:: THE PROBLEM ::
What lines below include the word "input"? Copy each one.

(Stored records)
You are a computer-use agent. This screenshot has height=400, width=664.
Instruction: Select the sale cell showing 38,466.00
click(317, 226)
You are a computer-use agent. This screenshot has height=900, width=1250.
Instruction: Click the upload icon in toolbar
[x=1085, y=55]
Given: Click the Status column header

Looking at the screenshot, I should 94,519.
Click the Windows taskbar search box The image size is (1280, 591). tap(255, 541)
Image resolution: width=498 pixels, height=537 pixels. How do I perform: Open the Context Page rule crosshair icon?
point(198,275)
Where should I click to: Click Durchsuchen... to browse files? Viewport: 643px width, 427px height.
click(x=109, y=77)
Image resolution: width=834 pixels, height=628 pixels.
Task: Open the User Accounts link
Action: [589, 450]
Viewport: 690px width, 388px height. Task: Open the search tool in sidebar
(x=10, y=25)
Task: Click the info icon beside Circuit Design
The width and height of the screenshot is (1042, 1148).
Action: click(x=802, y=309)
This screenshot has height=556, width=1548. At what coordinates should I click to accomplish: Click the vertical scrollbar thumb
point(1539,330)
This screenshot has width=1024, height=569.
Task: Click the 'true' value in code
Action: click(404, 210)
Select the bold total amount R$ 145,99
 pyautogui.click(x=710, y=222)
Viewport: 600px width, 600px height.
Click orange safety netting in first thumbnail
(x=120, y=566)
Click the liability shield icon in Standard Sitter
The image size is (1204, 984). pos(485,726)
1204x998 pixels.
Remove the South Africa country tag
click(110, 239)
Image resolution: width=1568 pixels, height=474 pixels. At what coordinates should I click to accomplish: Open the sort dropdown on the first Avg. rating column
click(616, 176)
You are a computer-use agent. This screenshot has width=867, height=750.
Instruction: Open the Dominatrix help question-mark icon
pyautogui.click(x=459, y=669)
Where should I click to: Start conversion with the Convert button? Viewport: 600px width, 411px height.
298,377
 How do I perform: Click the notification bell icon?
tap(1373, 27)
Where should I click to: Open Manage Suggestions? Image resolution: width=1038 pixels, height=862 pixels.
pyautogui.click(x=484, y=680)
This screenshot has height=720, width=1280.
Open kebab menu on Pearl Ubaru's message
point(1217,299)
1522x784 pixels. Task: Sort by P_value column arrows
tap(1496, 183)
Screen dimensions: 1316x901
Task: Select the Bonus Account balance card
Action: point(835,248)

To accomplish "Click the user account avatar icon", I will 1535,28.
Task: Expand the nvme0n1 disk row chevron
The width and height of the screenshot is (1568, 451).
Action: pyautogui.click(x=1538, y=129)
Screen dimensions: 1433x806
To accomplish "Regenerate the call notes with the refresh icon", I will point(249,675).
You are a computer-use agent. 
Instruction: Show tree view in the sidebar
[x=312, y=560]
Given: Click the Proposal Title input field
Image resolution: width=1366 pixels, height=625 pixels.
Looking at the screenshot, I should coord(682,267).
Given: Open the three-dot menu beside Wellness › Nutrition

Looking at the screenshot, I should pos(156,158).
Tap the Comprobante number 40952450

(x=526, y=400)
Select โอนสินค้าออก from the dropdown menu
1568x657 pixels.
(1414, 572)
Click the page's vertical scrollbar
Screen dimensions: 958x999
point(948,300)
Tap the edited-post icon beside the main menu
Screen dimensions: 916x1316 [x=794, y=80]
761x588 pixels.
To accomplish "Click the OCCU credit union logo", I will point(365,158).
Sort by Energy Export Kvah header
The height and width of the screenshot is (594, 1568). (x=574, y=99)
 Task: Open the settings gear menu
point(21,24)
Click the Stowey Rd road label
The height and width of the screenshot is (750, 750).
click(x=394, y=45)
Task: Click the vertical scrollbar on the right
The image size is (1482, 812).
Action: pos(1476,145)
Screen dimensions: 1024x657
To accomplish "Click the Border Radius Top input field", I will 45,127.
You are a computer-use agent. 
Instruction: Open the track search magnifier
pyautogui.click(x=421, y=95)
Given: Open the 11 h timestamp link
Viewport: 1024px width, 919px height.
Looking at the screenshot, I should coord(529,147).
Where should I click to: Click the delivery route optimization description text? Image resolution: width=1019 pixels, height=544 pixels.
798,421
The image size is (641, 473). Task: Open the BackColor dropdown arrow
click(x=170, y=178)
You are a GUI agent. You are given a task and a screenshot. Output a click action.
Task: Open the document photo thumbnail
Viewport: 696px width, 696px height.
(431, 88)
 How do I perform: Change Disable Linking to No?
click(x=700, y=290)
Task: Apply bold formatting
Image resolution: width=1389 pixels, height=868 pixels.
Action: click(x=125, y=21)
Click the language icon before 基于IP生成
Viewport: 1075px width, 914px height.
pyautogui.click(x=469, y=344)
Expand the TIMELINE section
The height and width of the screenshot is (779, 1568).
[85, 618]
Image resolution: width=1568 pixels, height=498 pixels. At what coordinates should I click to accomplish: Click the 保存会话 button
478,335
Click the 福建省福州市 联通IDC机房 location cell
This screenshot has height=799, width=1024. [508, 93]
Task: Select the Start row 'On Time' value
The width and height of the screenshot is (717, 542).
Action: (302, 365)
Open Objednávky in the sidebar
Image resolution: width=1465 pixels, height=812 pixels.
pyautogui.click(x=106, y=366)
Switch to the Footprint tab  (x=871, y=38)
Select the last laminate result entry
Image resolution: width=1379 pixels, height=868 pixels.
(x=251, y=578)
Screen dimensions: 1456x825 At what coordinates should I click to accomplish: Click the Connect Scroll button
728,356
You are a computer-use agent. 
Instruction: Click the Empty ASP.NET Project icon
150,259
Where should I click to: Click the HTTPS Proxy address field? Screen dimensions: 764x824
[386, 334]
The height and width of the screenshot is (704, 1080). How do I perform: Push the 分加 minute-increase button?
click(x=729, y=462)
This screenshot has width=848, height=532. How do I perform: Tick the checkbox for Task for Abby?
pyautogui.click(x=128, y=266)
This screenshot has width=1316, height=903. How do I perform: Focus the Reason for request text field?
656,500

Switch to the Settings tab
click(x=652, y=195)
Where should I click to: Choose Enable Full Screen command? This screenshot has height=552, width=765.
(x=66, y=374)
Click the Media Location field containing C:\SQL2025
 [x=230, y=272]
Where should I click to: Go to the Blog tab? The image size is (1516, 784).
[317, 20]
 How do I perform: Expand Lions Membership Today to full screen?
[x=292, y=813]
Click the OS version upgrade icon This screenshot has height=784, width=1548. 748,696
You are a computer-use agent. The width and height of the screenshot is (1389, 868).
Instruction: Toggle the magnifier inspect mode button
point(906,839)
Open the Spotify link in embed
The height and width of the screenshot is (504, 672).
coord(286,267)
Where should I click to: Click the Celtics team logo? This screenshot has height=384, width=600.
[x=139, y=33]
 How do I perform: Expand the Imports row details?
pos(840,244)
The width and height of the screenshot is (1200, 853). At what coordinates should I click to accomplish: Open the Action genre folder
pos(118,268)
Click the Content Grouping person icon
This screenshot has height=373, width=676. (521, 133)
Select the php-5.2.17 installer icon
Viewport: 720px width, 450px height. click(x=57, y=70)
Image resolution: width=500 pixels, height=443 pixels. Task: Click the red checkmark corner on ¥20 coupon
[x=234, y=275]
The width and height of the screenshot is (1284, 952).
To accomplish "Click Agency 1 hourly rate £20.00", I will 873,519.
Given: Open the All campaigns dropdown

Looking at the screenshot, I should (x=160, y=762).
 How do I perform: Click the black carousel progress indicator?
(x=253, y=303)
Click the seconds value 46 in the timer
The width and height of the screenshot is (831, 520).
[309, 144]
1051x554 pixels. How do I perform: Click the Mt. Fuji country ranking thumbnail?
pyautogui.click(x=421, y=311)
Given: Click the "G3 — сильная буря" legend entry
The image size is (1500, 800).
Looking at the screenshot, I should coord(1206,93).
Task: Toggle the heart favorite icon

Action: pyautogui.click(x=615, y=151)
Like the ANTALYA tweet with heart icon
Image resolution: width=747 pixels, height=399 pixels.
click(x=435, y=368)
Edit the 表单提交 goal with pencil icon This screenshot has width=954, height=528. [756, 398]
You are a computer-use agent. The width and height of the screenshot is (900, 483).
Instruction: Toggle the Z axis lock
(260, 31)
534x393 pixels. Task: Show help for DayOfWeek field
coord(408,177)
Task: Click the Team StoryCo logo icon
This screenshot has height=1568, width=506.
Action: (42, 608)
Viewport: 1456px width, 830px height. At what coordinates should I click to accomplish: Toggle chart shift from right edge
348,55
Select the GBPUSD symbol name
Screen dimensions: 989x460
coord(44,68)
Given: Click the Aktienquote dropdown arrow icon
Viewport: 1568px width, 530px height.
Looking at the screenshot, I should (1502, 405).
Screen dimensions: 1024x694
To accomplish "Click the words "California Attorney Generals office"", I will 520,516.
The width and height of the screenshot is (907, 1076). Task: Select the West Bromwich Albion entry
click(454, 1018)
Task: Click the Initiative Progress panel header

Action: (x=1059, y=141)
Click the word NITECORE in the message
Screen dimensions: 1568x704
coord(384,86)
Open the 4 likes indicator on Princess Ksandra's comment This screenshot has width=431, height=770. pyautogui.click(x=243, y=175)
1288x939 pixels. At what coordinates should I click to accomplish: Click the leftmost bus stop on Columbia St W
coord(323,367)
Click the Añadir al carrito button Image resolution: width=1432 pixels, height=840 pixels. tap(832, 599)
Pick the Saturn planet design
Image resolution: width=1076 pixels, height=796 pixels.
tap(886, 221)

:: YOUR RESPONSE ::
Given: Click the Proposal Title input field
To accomplish "Click the Border Radius Top input field", I will 45,127.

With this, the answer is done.